*Фрагмент текста:*

════════

С конца 1750-х гг. жизнь Левицкого навсегда связана с Петербургом, и, подобно тому как Рокотов по праву считается главой московской школы портрета, так Левицкий возглавляет петербургскую школу. Он покидает Петербург ради Москвы лишь дважды. В 1762 г. вместе с Антроповым в качестве его подмастерья он исполняет портреты императрицы на триумфальных воротах, воздвигнутых в честь коронации. В 1766–1768 гг. он участвует в создании иконостаса двух московских храмов, также связанных с Екатериной, – церкви Кира и Иоанна на Солянке (в праздник этих святых произошел переворот 1762 г.) и церкви великомученицы Екатерины на Большой Ордынке (святой патронессы императрицы).
Напомним, что Алексей Антропов сформировался под началом Андрея Матвеева и Ивана Вишнякова в условиях еще средневековых цеховых представлений о труде художника, поэтому он занимался далеко не только портретом, но и монументально-декоративной живописью, в том числе театральной. Левицкий же, как и Рокотов, – только портретист. Он воплощает уже совсем новый тип живописца, с другим художественным мировоззрением. Левицкий во многом отошел от учителя, да и сам талант его был глубже, многограннее и масштабнее таланта Антропова; его портреты не страдают статикой, застылостью, жесткостью и прочими архаическими чертами. От своего учителя Левицкий взял только лучшее: прямоту и трезвость в оценке модели, серьезность и честность в ощущении своей роли и в подходе к своему труду.
Жизнь Левицкого была навсегда связана не просто с Петербургом, но с главным его художественным центром – Академией художеств, в которой он 17 лет руководил портретным классом. Этот период (1771–1787), когда проявились и прекрасные педагогические способности мастера, – как раз наиболее плодотворный и интенсивный этап его творческой жизни. В 1787 г. Левицкий уходит в отставку в результате неурядиц и конфликтов с академическим начальством, прежде всего с И. И. Бецким. В эти годы господства в Академии чиновничьего духа печально окончил свои дни А. Ф. Кокоринов, был уволен без достойной пенсии К. И. Головачевский, которого Левицкий в свое время сменил на посту главы портретного класса, а блестящий гравер Е. П. Чемесов – лишен звания академика и вскоре умер от чахотки. "Угнетенный тьмою академических пустяков, ни в одной академии не касающихся профессора", как писал Фальконе, ушел из жизни А. П. Лосенко. Судьба Левицкого не была иной. Отставка его была тут же принята, и он тоже вышел "без достойного вознаграждения". Через 20 лет, уступая настойчивым просьбам друзей, он вошел в художественный совет Академии (1807), но к службе в ней уже не вернулся.

════════

*Строки:*

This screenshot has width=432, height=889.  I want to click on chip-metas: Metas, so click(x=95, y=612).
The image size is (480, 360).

════════

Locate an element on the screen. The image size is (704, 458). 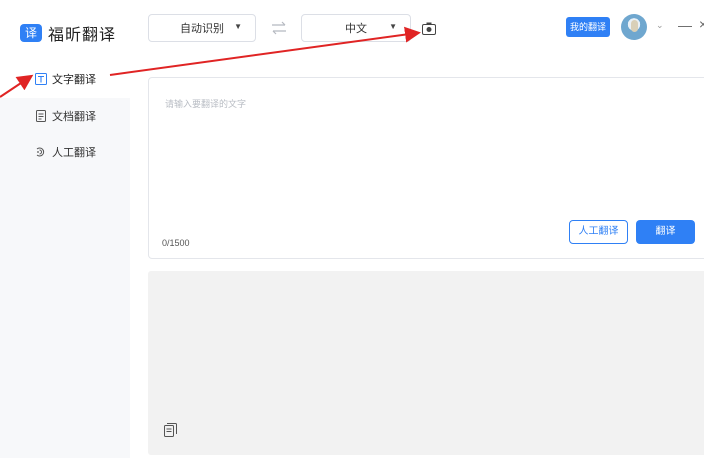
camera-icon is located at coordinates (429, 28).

════════

*Задание 1:* Чьи печальные судьбы в годы господства чиновничьего духа в Академии упоминаются в отрывке о Левицком? Назовите всех.
*Задание 2:* Продолжите отрывок о Левицком, начав сразу после его последнего предложения.

*Поле ответа 1:* А. Ф. Кокоринов, К. И. Головачевский, Е. П. Чемесов, А. П. Лосенко.

*Поле ответа 2:*
В 1790-е гг. Левицкий вступает в масонскую ложу "Умирающего сфинкса" при содействии своего большого друга Н. И. Новикова, сыгравшего в судьбе художника немаловажную роль. В этот период он еще активно занимается портретом, но самый высокий взлет его творчества уже позади. С началом нового столетия первенствующую роль предстояло сыграть уже другим мастерам. Левицкий стар, болен и катастрофически теряет зрение. Все творчество художника целиком "укладывается" в "осьмнадцатый век", несмотря на то что он еще более двух десятков лет живет в новом столетии.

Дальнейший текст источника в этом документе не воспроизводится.